何も知らず、何も聞かず、守られたままで。
──やめて。
わからせないで。わかるのは怖い。わかってしまったら、それはこれまで生きてきた世界の崩壊なのに。
でももうわたしはわかっていた。どれだけわたしがカイさまに甘えていたか、甘やかされていたか、大切にされていたか。
「向き合って、決めろ」
ティモが言う。朝を告げる鐘のように。自身を守ろうと必死に作り出していた殻がひび割れて、壊れる感覚。耳の奥で『お慕いしているのでしょう』と過去が言う。

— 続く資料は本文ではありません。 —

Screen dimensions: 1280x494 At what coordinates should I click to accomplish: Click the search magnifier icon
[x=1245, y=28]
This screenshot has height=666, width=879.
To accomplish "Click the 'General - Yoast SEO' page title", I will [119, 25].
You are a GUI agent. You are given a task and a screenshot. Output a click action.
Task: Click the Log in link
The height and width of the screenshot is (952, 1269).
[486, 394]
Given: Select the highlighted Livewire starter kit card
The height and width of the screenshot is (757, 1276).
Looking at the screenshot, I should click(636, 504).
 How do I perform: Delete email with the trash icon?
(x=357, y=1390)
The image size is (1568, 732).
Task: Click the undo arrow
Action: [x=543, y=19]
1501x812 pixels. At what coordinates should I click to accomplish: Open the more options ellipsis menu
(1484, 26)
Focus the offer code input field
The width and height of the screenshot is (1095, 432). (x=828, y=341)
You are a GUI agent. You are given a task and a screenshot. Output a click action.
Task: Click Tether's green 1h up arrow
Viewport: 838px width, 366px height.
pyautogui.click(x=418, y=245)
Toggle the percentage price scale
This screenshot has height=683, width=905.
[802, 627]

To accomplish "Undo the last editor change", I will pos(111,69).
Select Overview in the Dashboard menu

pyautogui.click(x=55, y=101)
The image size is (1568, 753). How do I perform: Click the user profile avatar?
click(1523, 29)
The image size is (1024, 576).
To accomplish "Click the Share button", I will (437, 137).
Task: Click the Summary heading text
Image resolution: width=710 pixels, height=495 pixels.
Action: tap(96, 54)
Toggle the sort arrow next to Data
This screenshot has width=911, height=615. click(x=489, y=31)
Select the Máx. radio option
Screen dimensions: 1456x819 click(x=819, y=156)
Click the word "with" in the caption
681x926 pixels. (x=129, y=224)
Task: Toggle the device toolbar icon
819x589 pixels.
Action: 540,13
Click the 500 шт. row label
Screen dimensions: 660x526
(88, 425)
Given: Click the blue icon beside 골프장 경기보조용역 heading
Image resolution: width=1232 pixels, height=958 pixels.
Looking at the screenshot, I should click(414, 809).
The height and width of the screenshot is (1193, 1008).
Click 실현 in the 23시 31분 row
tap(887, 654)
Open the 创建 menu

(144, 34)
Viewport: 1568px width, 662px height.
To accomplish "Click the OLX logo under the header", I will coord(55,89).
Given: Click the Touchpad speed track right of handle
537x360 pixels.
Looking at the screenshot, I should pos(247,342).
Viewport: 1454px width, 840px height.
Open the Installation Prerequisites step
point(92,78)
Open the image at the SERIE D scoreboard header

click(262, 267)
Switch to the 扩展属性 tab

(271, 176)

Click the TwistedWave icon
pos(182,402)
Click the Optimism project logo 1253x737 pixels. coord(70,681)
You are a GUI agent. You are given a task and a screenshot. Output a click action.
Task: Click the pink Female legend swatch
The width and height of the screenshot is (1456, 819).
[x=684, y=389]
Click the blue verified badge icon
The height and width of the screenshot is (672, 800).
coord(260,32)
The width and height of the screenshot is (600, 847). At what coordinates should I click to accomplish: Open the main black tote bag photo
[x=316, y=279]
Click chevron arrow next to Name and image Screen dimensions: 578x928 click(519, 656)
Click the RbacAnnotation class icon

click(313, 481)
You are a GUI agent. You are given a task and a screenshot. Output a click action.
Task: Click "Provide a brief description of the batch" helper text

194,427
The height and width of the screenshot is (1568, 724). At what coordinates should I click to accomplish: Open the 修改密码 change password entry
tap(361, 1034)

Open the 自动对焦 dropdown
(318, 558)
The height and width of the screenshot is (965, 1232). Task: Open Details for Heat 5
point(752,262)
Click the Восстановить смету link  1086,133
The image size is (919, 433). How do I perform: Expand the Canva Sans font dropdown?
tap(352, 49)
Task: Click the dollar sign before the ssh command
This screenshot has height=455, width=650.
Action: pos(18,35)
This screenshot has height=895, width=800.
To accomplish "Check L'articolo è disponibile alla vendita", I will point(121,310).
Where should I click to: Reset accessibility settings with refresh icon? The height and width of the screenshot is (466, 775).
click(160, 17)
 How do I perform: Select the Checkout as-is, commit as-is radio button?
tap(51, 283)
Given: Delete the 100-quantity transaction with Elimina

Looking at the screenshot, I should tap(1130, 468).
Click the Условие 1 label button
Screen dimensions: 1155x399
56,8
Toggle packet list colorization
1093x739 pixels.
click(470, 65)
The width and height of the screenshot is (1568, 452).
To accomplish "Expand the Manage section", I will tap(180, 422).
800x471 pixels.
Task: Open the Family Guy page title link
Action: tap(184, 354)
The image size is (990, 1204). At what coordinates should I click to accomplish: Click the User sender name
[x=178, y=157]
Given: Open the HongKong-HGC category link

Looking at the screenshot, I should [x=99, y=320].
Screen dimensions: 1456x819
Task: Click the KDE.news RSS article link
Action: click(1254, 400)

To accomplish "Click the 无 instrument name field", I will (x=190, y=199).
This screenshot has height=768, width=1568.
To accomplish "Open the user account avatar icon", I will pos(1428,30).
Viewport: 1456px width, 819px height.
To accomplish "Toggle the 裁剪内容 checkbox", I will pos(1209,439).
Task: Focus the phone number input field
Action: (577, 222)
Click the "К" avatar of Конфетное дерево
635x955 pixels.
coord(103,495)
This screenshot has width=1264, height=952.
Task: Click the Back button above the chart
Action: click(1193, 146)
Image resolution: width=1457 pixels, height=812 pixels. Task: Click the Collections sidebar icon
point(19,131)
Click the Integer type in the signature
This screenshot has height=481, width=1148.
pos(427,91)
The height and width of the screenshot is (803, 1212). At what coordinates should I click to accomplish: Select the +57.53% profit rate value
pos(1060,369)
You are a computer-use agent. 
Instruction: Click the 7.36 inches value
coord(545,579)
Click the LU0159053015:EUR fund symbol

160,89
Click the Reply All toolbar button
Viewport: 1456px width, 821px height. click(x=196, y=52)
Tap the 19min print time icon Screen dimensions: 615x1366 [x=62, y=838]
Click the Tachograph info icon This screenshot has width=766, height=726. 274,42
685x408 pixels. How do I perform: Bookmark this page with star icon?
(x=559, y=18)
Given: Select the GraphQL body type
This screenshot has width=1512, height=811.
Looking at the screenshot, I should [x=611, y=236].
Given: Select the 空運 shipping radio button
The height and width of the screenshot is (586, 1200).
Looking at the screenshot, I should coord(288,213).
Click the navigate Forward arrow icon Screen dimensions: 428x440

「魔法師は狂人だ。すべてを受け入れてなおそばにいることを選ぶか、こばむか。アンタ次第だ」
太陽にも似た強い声。
わたしはまた何も言えなかった。けれど、今回のそれは首肯代わりの沈黙で。ティモは満足したように立ち上がった。
ルネが自らを呼ぶ飼い主の声に手から抜け出して歩きだす。
「明日は客が来るからこない。こばむと決めたなら明後日のいつもの時間にまたここに来い。しかたねえ、連れて行ってやるから」
対岸の友人も手の中のぬくもりも去って。ひとりぼっちになったわたしは、しばらく両手を握りしめ、境界の川を眺めていた。覚悟を決めて川に背を向け、足を踏み出すまで。